I’ve found inspiration for my books in some pretty strange places. Take A Proper Pursuit, for instance. That idea started when my book club read the popular book, The Devil and the White City by Erik Larson. I have to admit that I skipped the “devil” parts (much too gruesome!) but the story of the White City—the 1893 World Columbian Exposition held in Chicago—fascinated me. I lived in a Chicago suburb at the time so I began reading every book I could find about the White City. I studied photographs of the dazzling buildings and maps of the landscaped grounds until I started dreaming about them.
Next I took a trip to downtown Chicago to see the only building that remains from the exposition. It’s now the Museum of Science and Industry. Most of the White City’s structures were flimsily built and were never intended to last. But the present museum was the exception because it was the Fine Arts building at the time and housed great works of art on display from around the world.

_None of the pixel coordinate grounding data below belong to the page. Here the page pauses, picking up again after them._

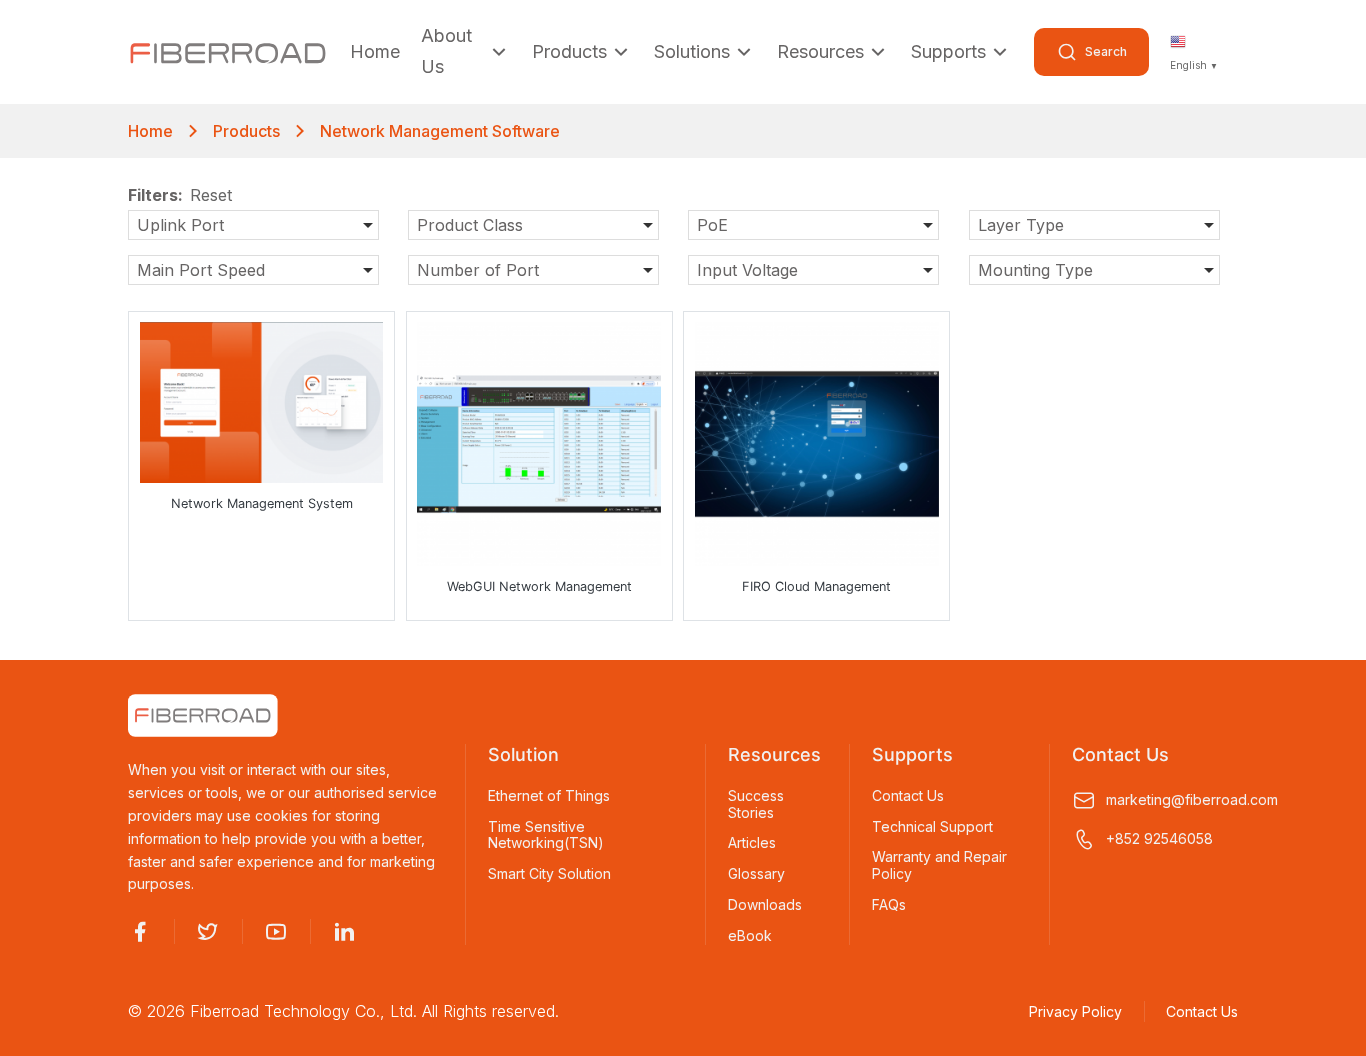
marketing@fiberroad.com (1172, 799)
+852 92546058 (1159, 838)
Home (375, 51)
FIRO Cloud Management (816, 586)
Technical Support (932, 827)
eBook (750, 936)
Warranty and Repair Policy (939, 865)
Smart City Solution (549, 874)
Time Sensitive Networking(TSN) (546, 835)
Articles (752, 843)
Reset (211, 195)
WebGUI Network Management (539, 586)
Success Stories (756, 804)
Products (569, 51)
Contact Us (908, 796)
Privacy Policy (1075, 1011)
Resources (820, 51)
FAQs (889, 905)
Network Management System (262, 503)
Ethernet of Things (549, 796)
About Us (446, 52)
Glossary (756, 874)
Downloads (765, 905)
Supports (948, 51)
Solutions (692, 51)
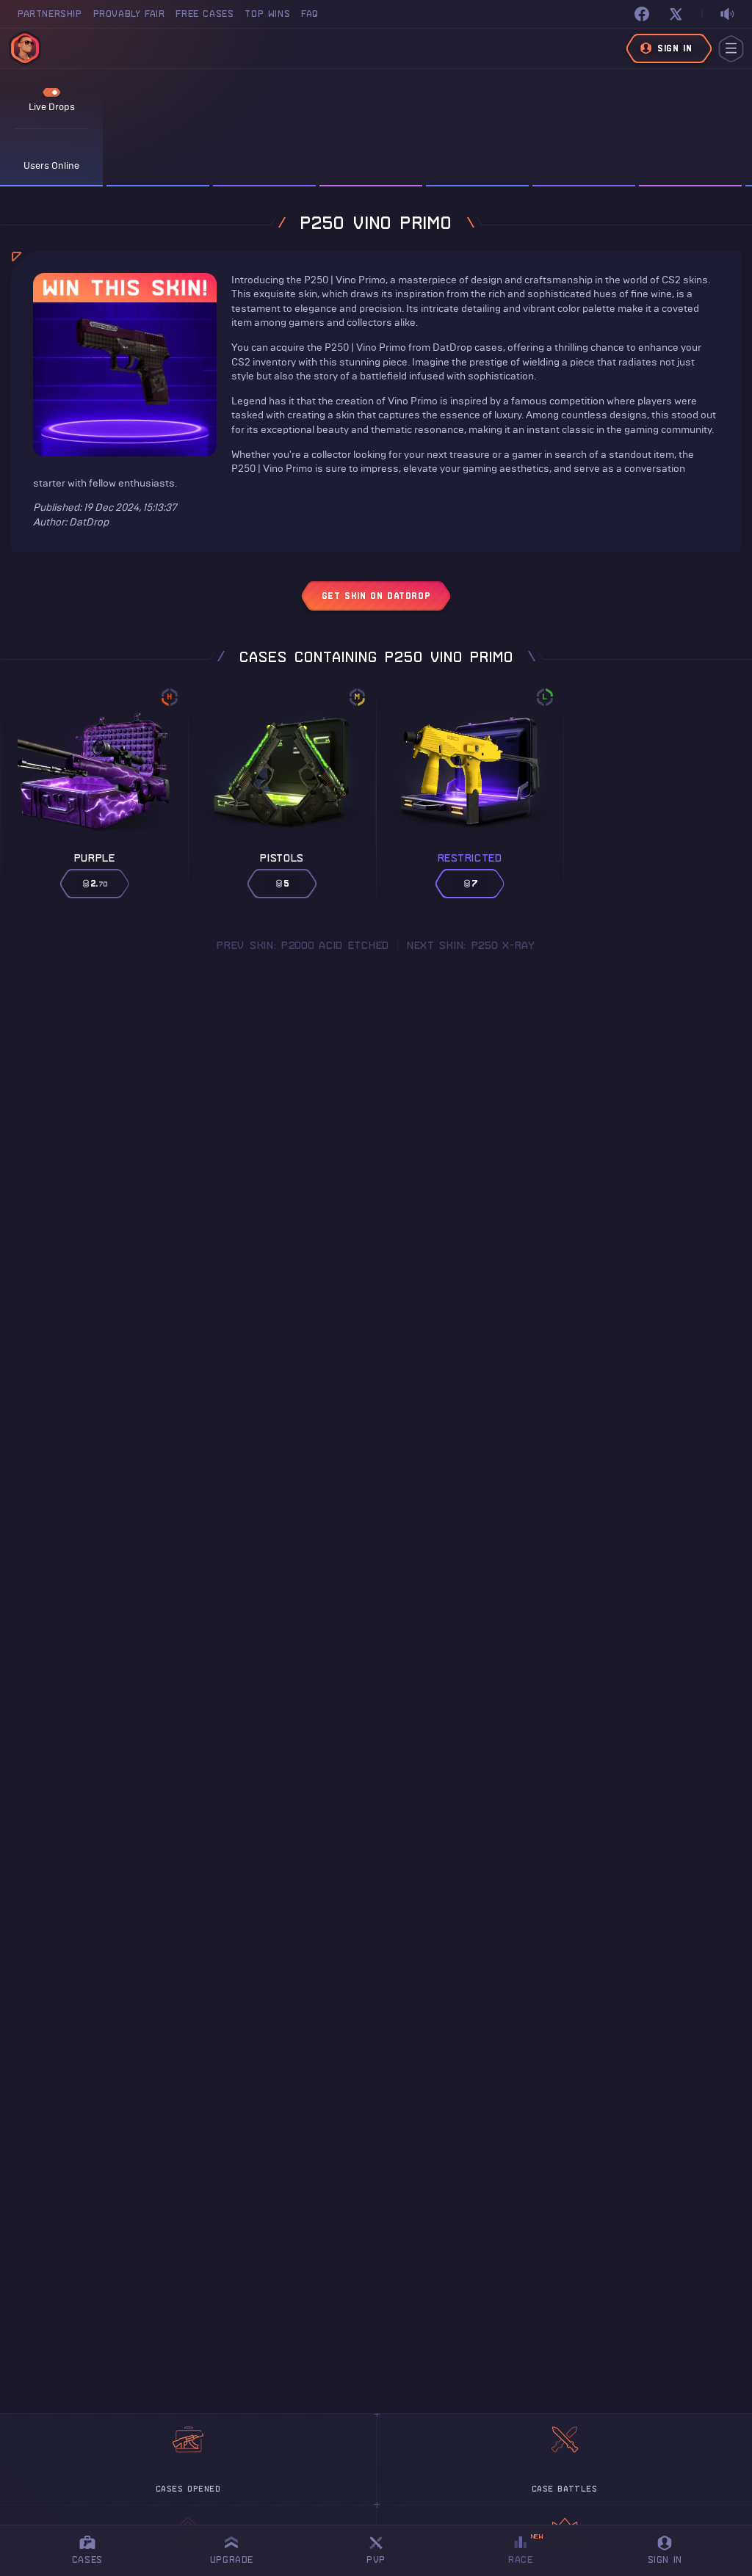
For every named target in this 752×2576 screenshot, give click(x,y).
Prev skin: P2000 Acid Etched (303, 945)
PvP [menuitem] (382, 2547)
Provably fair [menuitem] (129, 13)
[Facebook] (641, 14)
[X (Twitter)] (675, 14)
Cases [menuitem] (87, 2559)
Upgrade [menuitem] (231, 2559)
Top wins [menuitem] (267, 13)
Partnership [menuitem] (50, 13)
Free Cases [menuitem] (205, 13)
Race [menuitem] (525, 2548)
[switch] (727, 14)
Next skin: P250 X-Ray (471, 945)
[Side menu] (731, 48)
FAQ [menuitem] (310, 13)
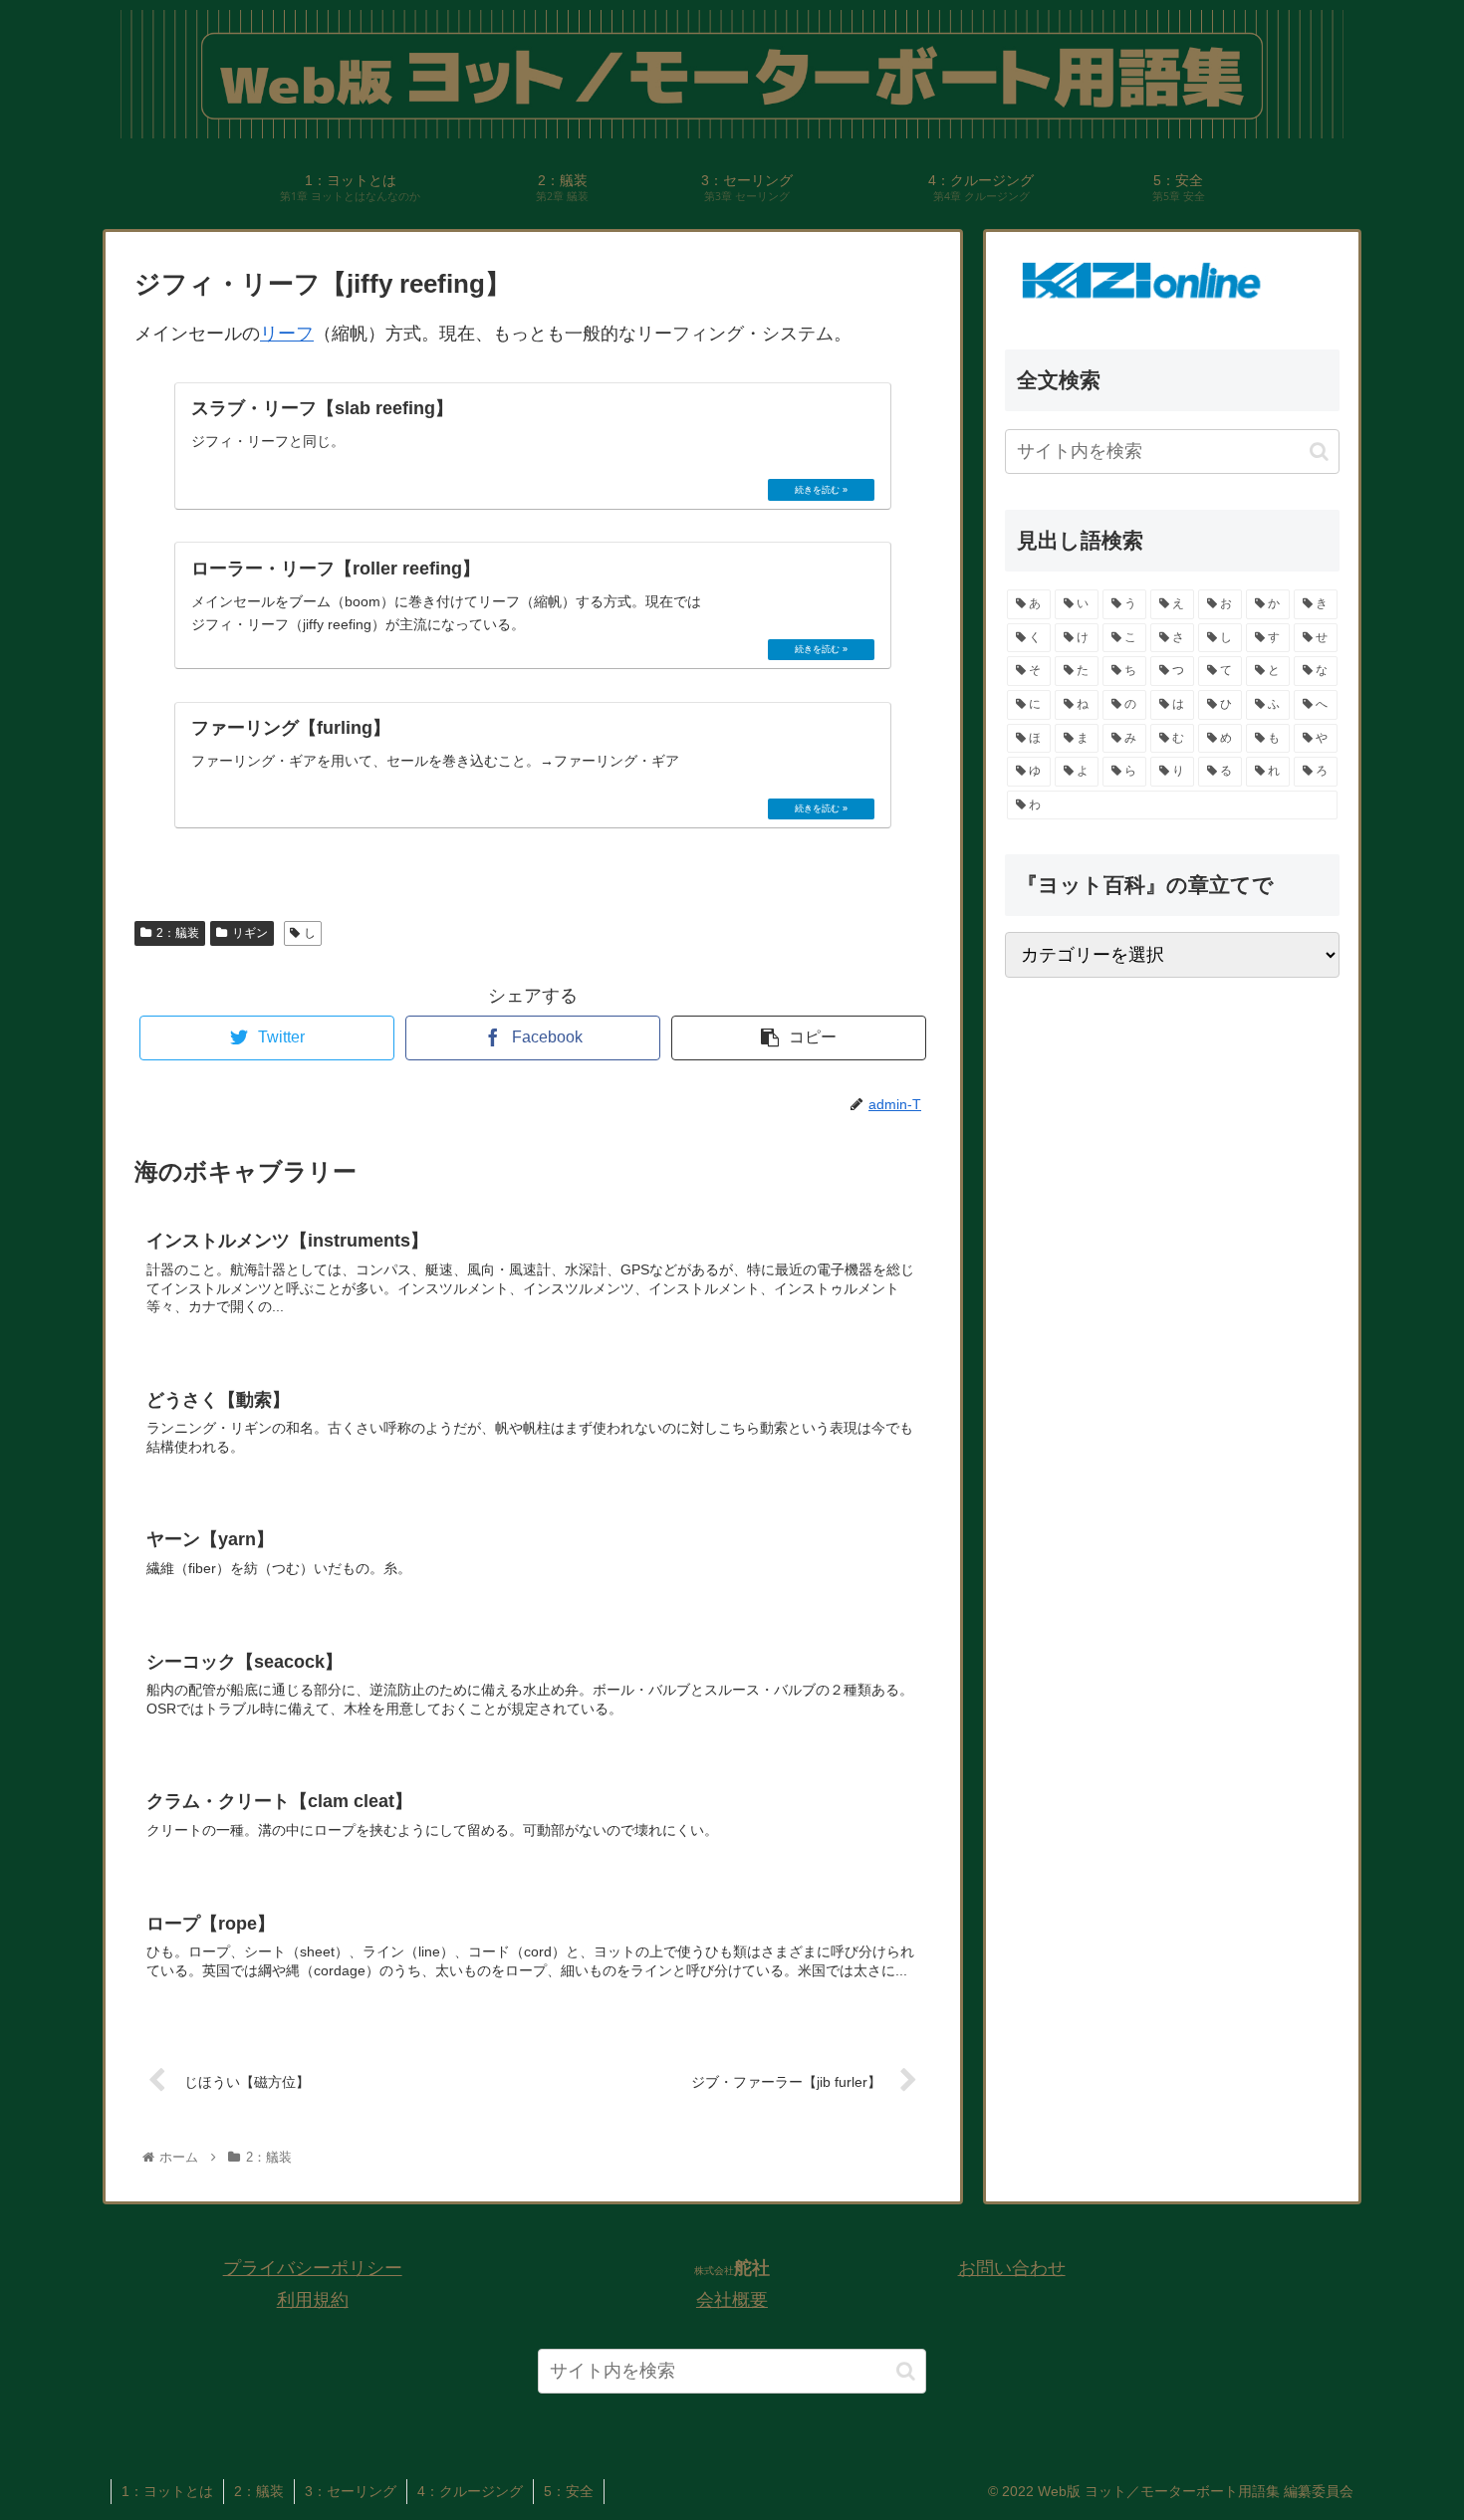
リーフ (287, 334)
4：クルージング (470, 2491)
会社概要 (732, 2300)
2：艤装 (177, 933)
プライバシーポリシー (312, 2268)
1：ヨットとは (167, 2491)
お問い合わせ (1012, 2268)
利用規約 (313, 2300)
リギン (250, 933)
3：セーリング (350, 2491)
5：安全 (569, 2491)
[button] (1319, 451)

On my trips downtown I also researched some of the other exciting things going on in the city at that time. For instance, the world-famous evangelist Dwight L. Moody was very active in preaching the gospel. The ahead-of-her-time social reformer Jane Addams founded Hull House to help ease the plight of immigrants streaming to Chicago. And the Woman Suffrage Movement was working hard to win equal rights for women. For the first time ever, women were given the opportunity to create and host a pavilion at the Columbian Exposition to showcase their achievements.
Now I needed some characters, and I confess that the inspiration for my main character, Violet, came from a source very close to home—my daughter and her friends. These dynamic young women were just starting college at the time and the field of possible careers was wide open to them. They could be anything they wanted to be. But what if that wasn’t true? What if they lived in Chicago in 1893 and were bound by all the strict rules and mores of the Victorian era? Just imagining how they might have rebelled made me laugh! And so Violet was born.
Then there was this photograph, which was the inspiration for Violet’s Grandmother and Great Aunts: Mathilda (Matt), Agnes, Florence and Bertha (Birdie). You’ll have to read the book to guess which one is which. I found the picture in a box of old photographs that my sister-in-law gave me. They belonged to a deceased relative, and no one remembered who any of them were! I decided to bring them back to life in A Proper Pursuit. Grandma Florence became a social reformer with Jane Addams and D.L. Moody. Aunt Matt is a suffragette. Aunt Agnes is part of Chicago’s high society, and Aunt Birdie, who never quite recovered from her husband’s death in the Civil War 30 years earlier, spreads love wherever she goes.
All of these events and people became ingredients for my novel. Add in a few dashing (and not-so-dashing) love interests for Violet, and a mystery for her to solve . . . and A Proper Pursuit was one of the most fun novels I’ve written.